++++ Extracted material ++++
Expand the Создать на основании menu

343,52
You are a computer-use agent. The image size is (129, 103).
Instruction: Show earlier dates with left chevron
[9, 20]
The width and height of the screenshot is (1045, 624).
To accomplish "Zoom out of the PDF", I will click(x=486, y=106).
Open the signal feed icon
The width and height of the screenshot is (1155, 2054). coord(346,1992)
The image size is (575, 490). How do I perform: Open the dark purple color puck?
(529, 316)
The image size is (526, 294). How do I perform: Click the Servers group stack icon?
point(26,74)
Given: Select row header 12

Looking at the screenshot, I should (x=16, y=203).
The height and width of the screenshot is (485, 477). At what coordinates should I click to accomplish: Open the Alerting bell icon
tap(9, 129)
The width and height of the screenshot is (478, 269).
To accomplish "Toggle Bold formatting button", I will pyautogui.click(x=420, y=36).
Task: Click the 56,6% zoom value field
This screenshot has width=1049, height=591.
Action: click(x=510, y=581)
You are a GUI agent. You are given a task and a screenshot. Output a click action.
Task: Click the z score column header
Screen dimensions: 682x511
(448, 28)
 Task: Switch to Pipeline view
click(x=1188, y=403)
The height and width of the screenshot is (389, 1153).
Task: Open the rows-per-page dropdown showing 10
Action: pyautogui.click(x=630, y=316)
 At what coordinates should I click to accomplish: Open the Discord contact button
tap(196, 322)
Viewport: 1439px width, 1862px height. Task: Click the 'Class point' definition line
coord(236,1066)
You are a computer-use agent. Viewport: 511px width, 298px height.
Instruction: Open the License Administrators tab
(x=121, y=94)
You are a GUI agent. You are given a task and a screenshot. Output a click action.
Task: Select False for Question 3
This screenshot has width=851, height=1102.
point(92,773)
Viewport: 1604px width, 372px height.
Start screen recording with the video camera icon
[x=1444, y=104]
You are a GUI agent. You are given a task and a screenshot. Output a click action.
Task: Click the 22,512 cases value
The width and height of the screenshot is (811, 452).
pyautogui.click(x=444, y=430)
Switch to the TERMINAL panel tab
++++
▶ **Problem to work on**: List the rows from the line with "Task: Switch to Pipeline view" to the line with "point(92,773)" as a numbered list, skipping blank lines.

▶ **Solution to the problem**:
1.  Task: Switch to Pipeline view
2. click(x=1188, y=403)
3. The height and width of the screenshot is (389, 1153).
4. Task: Open the rows-per-page dropdown showing 10
5. Action: pyautogui.click(x=630, y=316)
6.  At what coordinates should I click to accomplish: Open the Discord contact button
7. tap(196, 322)
8. Viewport: 1439px width, 1862px height. Task: Click the 'Class point' definition line
9. coord(236,1066)
10. You are a computer-use agent. Viewport: 511px width, 298px height.
11. Instruction: Open the License Administrators tab
12. (x=121, y=94)
13. You are a GUI agent. You are given a task and a screenshot. Output a click action.
14. Task: Select False for Question 3
15. This screenshot has width=851, height=1102.
16. point(92,773)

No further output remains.